We learned a lot about the performance characteristics in that environment. Under VM you have a lot of instrumentation for things like CPU usage and I/O performance. We were also able to do some interesting things with [allocating] different performance levels. For any individual system, you can constrain the performance of the Linux environment by constraining the resources you give it. You can offer tiered services, and you can do it on the fly.
The customer bought a $2 million mainframe and is currently running over 9,000 customers on the machine. It's cabled to the original test partition, so if there's an outage they can cut back over to the other machine and there is only a few seconds of outage for each customer.
Instead of breaking it down into separate hundred megabit Ethernet, we're terminating OC12s (622 megabits per second) directly into the machine. We can keep doing that until we run out of channels. We've skipped the distribution space, delivered very high-performance networking without spending a lot of money.
They're currently planning for an additional system, probably a reasonably-sized z900. This will be about a 200% increase in CPU per system.
All of this stuff is about ten or fifteen years old, such as the ability to run the network stack on one CPU and the rest of the application on another. What if you did this in a geographically distributed world? We're extending the benefits of this three decades of mainframe technology, under the covers, to the Linux world.
Have people overrated Test Plan: Charlie's relevance in the real world?
They get more excited about the numbers than about what's actually happening in the technology. In terms of a proof point, this idea is valid, is absolutely crucial. Is this something where any sane person would run their production? No. In that sense, it is a little overrated.
It did get IBM's attention. From IBM's perspective, VM has been a difficult system to work with. It doesn't sell big boxes because it makes little boxes run very efficiently. IBM makes a lot of money off of VM. Revenue from PROFS [an IBM groupware system], for example, is still coming in and is very lucrative. It took something like Test Plan: Charlie to wake up IBM management to the power that they had. To that degree, I can't overestimate how effective that test has been. It finally made the argument to IBM that virtual machine technology is an absolutely critical part of how they will have to play the marketing strategy in order to survive. In that sense, it's importance has not been overstated at all.
It had to happen, it had to happen in a very public and graphic setting.
What is Test Plan:Omega and how is it different from Test Plan: Charlie?
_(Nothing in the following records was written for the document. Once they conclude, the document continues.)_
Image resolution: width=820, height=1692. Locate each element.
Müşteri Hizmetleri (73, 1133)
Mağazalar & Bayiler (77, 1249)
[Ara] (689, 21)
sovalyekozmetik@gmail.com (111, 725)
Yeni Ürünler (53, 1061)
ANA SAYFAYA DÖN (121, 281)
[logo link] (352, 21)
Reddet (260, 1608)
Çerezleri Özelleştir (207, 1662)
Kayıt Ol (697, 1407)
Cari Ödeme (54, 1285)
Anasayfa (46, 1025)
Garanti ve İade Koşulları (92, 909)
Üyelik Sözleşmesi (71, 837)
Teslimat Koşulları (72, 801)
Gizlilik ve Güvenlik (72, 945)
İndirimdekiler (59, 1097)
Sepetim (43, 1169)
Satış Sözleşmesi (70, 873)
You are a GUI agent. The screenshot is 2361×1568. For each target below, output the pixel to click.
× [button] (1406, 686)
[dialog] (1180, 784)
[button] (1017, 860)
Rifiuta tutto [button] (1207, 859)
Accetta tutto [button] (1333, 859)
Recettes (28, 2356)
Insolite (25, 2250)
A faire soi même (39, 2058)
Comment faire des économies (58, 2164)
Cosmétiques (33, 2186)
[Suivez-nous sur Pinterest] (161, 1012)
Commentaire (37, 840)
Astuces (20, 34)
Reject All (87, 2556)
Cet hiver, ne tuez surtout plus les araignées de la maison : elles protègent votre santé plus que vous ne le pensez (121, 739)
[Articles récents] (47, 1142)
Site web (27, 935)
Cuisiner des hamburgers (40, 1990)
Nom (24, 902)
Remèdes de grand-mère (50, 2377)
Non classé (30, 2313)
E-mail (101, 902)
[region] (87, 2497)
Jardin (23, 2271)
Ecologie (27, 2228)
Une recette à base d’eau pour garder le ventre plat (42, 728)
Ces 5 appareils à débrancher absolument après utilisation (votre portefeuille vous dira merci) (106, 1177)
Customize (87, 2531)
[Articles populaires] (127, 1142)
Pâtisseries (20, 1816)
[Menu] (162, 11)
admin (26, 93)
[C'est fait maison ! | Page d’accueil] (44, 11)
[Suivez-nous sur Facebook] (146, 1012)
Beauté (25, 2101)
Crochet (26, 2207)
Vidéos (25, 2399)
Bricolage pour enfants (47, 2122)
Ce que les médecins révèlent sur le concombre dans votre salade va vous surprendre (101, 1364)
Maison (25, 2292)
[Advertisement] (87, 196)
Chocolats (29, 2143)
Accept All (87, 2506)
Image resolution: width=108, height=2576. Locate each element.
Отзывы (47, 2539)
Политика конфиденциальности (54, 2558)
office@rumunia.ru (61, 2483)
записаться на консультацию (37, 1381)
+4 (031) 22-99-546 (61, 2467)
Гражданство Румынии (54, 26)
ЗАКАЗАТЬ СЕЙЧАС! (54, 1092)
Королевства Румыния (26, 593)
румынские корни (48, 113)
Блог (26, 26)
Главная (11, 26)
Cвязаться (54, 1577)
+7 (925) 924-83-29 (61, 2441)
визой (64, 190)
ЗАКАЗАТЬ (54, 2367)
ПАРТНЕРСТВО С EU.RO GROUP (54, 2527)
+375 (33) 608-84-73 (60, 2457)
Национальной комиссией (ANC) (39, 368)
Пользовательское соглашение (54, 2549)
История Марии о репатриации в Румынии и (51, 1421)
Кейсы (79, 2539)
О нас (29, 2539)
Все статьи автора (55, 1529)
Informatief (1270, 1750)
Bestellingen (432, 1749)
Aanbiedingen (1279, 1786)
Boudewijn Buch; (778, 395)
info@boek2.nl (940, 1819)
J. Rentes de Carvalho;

We found that we could get 41,400 servers in a partition in a G5 [machine]. The idea of Omega is to see what we can do with an entire machine, and preferably the biggest machine we could get our hands on. At the time we ran the test, the biggest machine around was a ZZ7, which has 12 CPUs at around 160 MIPS per CPU. It's a pretty good sized box. It used to be the top of the line -- it's a lot of iron. We were able to get some standalone time from one of the outsourcing vendors. They were willing to give us two hours on the box just for the coolness value of finding out how far we could push this thing. It had 16 gig of RAM.
The design point for VM is 99,999 simultaneous logged-on users. Our test was to take Test Point: Charlie and just go nuts. We've got a huge amount of RAM, all the I/O horsepower we could ever want. We got 97,943 images.
There are recently introduced z900s that are four times that size. The largest web facility I know of is around 14,000 servers. We're talking about several times the size of the largest Internet facility in a single box. That box is ten by ten square feet.